Il va enfin retrouver l’opportunité d’investir à un prix qui reflètera la véritable création de valeur par l’entreprise, ce que des taux d’intérêt à zéro voire négatifs ne permettaient plus de réaliser. La valorisation ne reflétait en effet que l’abondance de liquidités disponibles.

Il faut cependant être conscient que la transition d’un monde gorgé de liquidités vers un monde plus « normal » ne va pas se faire sans heurts. Il est donc prudent dans cette période de conserver une large diversification de ses actifs.

Conserver une part d’actions en privilégiant des sociétés dont la valorisation est raisonnable et qui sont bien positionnées pour profiter des tendances décrites ci-dessus ; sélectionner aussi des sociétés présentes sur des secteurs plus défensifs (alimentation, santé, télécommunications) offrant un rendement du dividende attractif et soutenable. Ainsi, si depuis le début de l’année, les indices boursiers sont en forte baisse, ce n’est pas le cas de toutes les actions comme Thalès (+52%), Sanofi (+13,3%), Air Liquide (+6%) pour ne citer que quelques exemples.

Détenir des actifs « défensifs » tels que l’or, le franc suisse, le dollar (du moins dans la période de restrictions des liquidités).

Ne pas hésiter à chercher du rendement dans des classes d’actifs moins traditionnelles pour l’épargnant particulier (les emprunts d’Etat chinois en sont un bon exemple).

Détenir une part d’investissements dans des fonds de « private equity ».

Conserver des liquidités que l’on pourra investir progressivement et régulièrement sans chercher à avoir le bon « timing » d’entrée et sortie sur les marchés. On le sait : un investisseur qui se serait privé des 10 meilleures séances boursières de hausse entre 2000 et 2020, n’aurait obtenu qu’un rendement annuel de 3,5% au lieu de 7,5%.

Accepter un niveau élevé de volatilité des marchés financiers.

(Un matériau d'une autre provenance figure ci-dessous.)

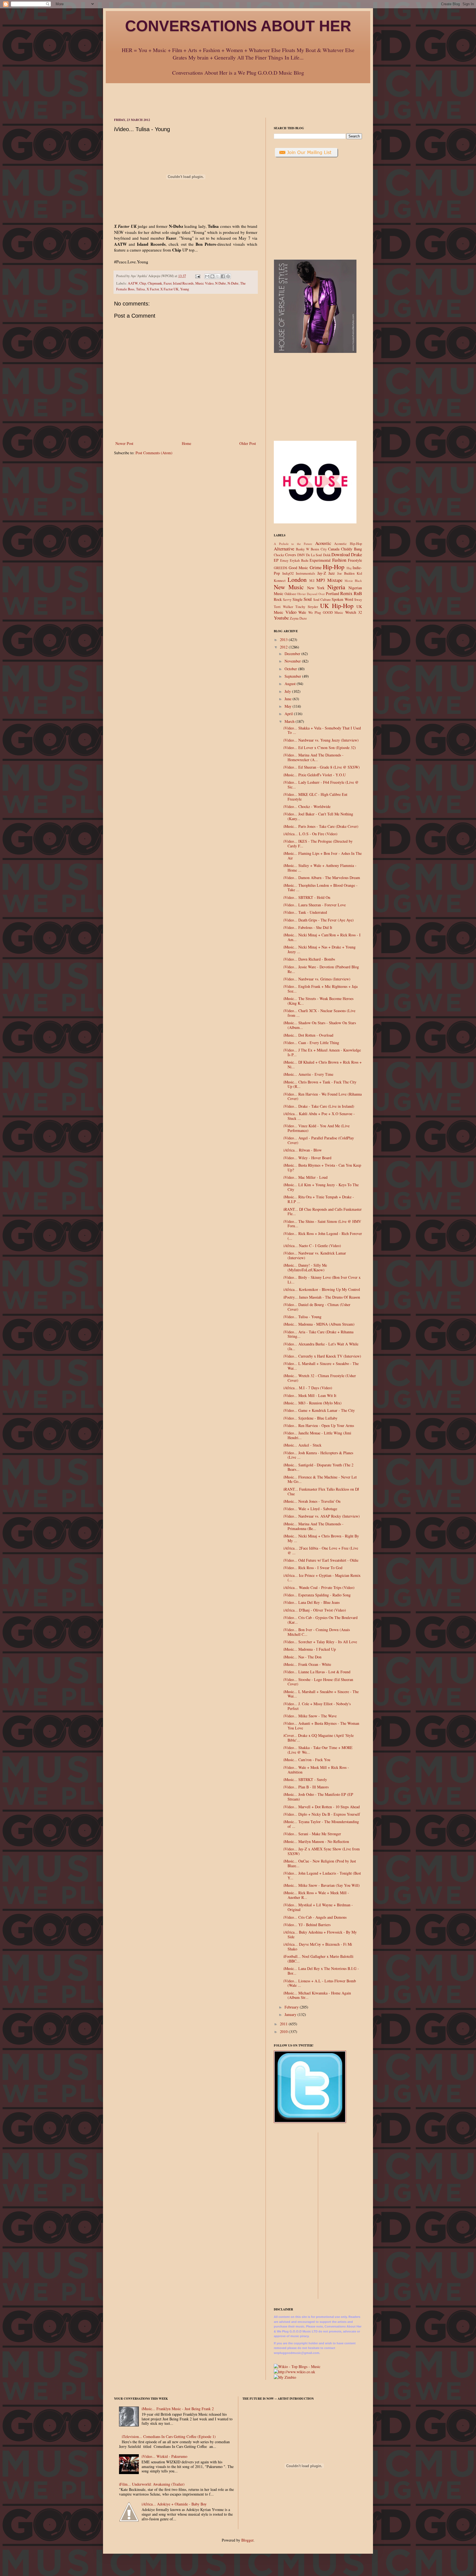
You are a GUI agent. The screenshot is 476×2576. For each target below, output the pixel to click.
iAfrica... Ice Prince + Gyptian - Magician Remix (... (322, 1578)
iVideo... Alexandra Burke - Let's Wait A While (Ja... (320, 1346)
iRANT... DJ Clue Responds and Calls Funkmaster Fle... (322, 1212)
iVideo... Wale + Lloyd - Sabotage (310, 1508)
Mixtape (334, 580)
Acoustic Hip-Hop (348, 543)
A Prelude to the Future (293, 544)
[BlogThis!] (212, 276)
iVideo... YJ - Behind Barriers (307, 1924)
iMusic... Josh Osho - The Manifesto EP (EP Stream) (318, 1797)
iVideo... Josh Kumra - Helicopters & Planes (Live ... (318, 1455)
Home (186, 443)
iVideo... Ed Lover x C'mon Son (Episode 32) (319, 747)
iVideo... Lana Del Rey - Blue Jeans (311, 1602)
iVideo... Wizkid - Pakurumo (164, 2456)
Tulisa (140, 289)
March (290, 721)
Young (184, 289)
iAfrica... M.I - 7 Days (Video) (307, 1387)
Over (321, 594)
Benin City (318, 549)
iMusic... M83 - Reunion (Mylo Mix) (312, 1402)
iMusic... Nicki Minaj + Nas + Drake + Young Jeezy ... (319, 949)
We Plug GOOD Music (326, 612)
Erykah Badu (299, 560)
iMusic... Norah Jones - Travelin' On (311, 1501)
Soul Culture (322, 599)
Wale (302, 612)
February (292, 2007)
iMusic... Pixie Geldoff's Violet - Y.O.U (314, 774)
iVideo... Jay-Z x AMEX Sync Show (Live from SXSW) (321, 1851)
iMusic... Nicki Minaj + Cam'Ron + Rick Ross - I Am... (322, 937)
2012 (284, 647)
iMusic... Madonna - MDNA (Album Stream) (319, 1324)
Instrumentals (305, 573)
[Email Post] (197, 276)
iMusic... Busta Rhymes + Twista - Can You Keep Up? (322, 1167)
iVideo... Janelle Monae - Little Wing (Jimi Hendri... (317, 1435)
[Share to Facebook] (223, 276)
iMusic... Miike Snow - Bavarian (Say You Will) (321, 1885)
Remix (346, 593)
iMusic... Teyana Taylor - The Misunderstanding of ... (321, 1824)
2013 (284, 639)
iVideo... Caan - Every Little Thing (311, 1042)
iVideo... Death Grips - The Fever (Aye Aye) (318, 920)
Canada (333, 549)
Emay (284, 560)
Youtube (281, 618)
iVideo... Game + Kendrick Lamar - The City (319, 1410)
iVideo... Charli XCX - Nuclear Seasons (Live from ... (319, 1013)
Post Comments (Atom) (154, 452)
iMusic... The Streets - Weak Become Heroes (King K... (318, 1001)
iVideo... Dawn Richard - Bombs (309, 959)
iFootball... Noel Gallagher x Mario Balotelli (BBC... (318, 1959)
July (288, 691)
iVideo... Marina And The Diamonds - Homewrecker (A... (313, 757)
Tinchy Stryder (306, 606)
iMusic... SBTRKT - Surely (305, 1779)
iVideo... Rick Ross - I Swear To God (312, 1567)
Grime (315, 567)
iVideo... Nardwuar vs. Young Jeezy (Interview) (321, 740)
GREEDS (280, 568)
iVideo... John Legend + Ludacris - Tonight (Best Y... (322, 1875)
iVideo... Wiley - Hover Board (307, 1157)
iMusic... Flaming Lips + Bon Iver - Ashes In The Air (322, 856)
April (289, 713)
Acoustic (323, 543)
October (291, 668)
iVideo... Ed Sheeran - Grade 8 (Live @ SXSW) (321, 767)
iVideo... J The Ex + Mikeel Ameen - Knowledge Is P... (322, 1052)
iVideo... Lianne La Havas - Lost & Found (316, 1671)
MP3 (320, 580)
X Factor (153, 289)
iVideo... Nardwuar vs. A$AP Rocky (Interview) (321, 1516)
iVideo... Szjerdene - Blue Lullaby (310, 1418)
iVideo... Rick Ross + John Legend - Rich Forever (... (322, 1236)
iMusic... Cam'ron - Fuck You (306, 1759)
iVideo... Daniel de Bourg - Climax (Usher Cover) (316, 1307)
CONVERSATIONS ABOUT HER (238, 25)
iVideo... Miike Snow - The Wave (310, 1715)
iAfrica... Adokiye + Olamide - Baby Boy (174, 2504)
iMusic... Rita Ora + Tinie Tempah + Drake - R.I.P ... (318, 1199)
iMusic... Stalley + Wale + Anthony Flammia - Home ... (319, 868)
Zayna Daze (298, 618)
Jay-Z (321, 573)
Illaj (349, 568)
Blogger (247, 2540)
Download (340, 554)
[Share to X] (217, 276)
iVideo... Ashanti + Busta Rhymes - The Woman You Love (321, 1726)
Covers (290, 554)
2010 (284, 2031)
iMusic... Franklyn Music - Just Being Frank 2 (178, 2408)
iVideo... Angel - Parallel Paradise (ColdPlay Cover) (318, 1140)
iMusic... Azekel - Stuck (302, 1445)
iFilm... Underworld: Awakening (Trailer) (152, 2484)
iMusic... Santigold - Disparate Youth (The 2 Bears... (318, 1467)
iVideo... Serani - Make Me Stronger (312, 1833)
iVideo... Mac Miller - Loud (305, 1177)
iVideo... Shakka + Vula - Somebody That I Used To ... (322, 730)
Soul (308, 599)
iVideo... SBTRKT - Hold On (306, 897)
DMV (301, 555)
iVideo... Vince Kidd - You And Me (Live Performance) (316, 1128)
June (289, 698)
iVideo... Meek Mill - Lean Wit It (309, 1395)
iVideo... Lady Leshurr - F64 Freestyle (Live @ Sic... (321, 785)
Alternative (284, 548)
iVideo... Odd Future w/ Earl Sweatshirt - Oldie (320, 1560)
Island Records (183, 283)
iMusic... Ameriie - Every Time (308, 1074)
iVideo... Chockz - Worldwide (307, 806)
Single (297, 599)
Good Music (298, 567)
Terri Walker (283, 606)
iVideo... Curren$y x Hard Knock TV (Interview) (322, 1356)
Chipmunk (155, 283)
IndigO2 (288, 573)
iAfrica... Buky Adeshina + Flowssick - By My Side (320, 1934)
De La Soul (314, 555)
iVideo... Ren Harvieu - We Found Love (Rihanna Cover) (322, 1096)
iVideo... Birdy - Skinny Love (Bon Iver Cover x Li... (322, 1280)
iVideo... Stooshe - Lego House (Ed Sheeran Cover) (318, 1682)
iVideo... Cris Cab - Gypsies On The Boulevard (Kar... (320, 1620)
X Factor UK (169, 289)
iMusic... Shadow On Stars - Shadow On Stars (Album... (319, 1025)
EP (276, 560)
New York (316, 587)
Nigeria (336, 587)
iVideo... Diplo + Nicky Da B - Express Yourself (321, 1814)
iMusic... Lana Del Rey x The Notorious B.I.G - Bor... (321, 1971)
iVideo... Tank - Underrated (305, 912)
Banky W (302, 549)
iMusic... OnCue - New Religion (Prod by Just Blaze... (319, 1863)
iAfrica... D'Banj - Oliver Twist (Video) (314, 1610)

Et surtout ne pas avoir besoin de vendre en ayant un horizon de placement à long terme.

Quant à l’immobilier, placement favori des Français, il peut aussi servir de valeur refuge à condition d’être très sélectif. Il ne faut pas oublier que l’investissement immobilier dans sa globalité peut aussi traverser des périodes de crise surtout en période de hausse des taux d’intérêt et/ou de restriction du crédit. Mais il s’agit d’un marché trop vaste et trop dépendant de facteurs locaux pour en avoir une appréciation générale.

Sans oublier l’investissement plaisir à travers le patrimoine culturel qui n’a besoin que du talent humain pour se développer.